● **Problem requirements**:
Reproduce, word for word, the part of the article on digital library cards for students from "According to Weese, it" to "even life-long, learning.".

County and city schools have teamed up with the Carter County/Elizabethton Public Library to bring digital books to students. 
Since Oct. 28, these efforts have allowed 145 students to sign up for Digital Access Cards.
“These Digital Access Cards give students access to the library’s digital collections, through READS and through the Tennessee Electronic Library,” explained Bernadette Weese, director of the library. “Students who already have library cards are able to sign up for digital access cards, since these cards do not give students the ability to check out physical items.”
According to Weese, it all began earlier this year. Several local teachers and school librarians reached out to see if the library could help get library cards into the hands of their students. The idea being they were limited, with COVID, in how students could use the school library, especially as schools might need to be virtual for part of the semester.
Each librarian received a link to a digital application (a google form asking for students’ name, birthdate, school, grade, and teacher) to distribute how they thought would work best for their school.
“I believe some librarians have distributed it directly to their students, and some have given the information to the teachers to distribute,” said Weese.
On the importance of this digital access, Weese explained that this gives students the opportunity to have further educational, and even life-long, learning. 
Weese went on to describe that the United Way was able to donate $1,000 from their literacy fund for the purchase of more eBooks and eAudiobooks earlier this year as well, and the impact it has had.
“The library owns a limited number of rights to digital content, even though the State of Tennessee provides access to over 200,000 items, so the $1,000 is going to purchase more content specifically for Elizabethton-Carter County Public Library cardholders,” she said.
The partnership between the library and city and county schools will continue at least through the COVID-19 pandemic, and will likely continue past that to ensure students continue to have access to the library.
“I think books are so important because they show us a whole new world,” said Weese. “You can be, and experience, so many things by reading.”

● **Record extracts**:

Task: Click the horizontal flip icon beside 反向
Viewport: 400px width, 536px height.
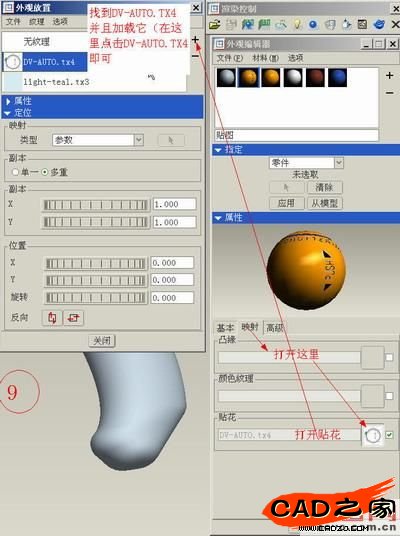Action: (73, 318)
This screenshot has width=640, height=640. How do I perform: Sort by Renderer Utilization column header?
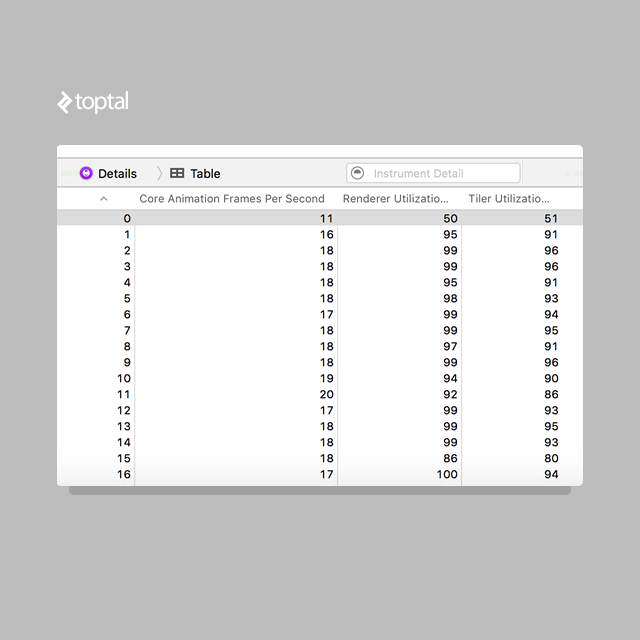tap(396, 199)
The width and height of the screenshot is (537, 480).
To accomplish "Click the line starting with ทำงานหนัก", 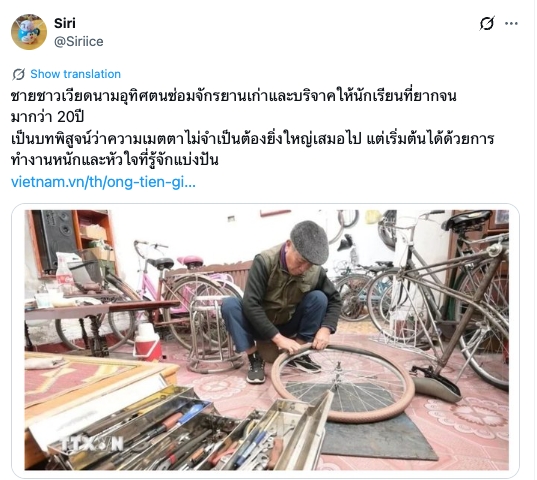I will (115, 160).
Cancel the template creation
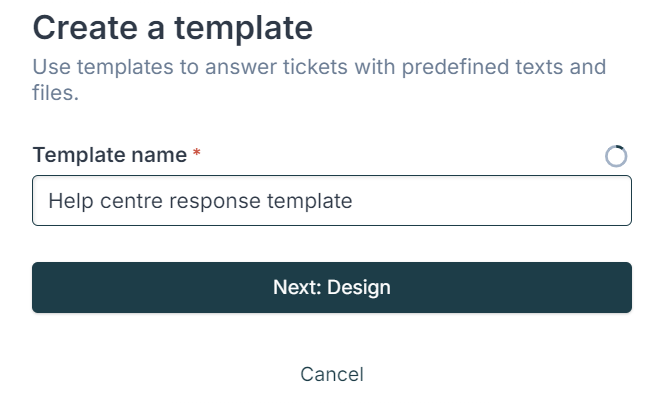649x404 pixels. tap(332, 374)
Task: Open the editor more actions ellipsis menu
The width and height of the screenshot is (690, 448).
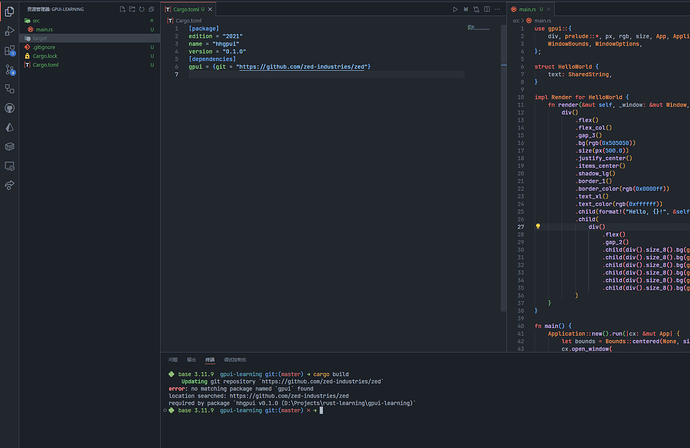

● **Output of the exercise**:
According to Weese, it all began earlier this year. Several local teachers and school librarians reached out to see if the library could help get library cards into the hands of their students. The idea being they were limited, with COVID, in how students could use the school library, especially as schools might need to be virtual for part of the semester.
Each librarian received a link to a digital application (a google form asking for students’ name, birthdate, school, grade, and teacher) to distribute how they thought would work best for their school.
“I believe some librarians have distributed it directly to their students, and some have given the information to the teachers to distribute,” said Weese.
On the importance of this digital access, Weese explained that this gives students the opportunity to have further educational, and even life-long, learning.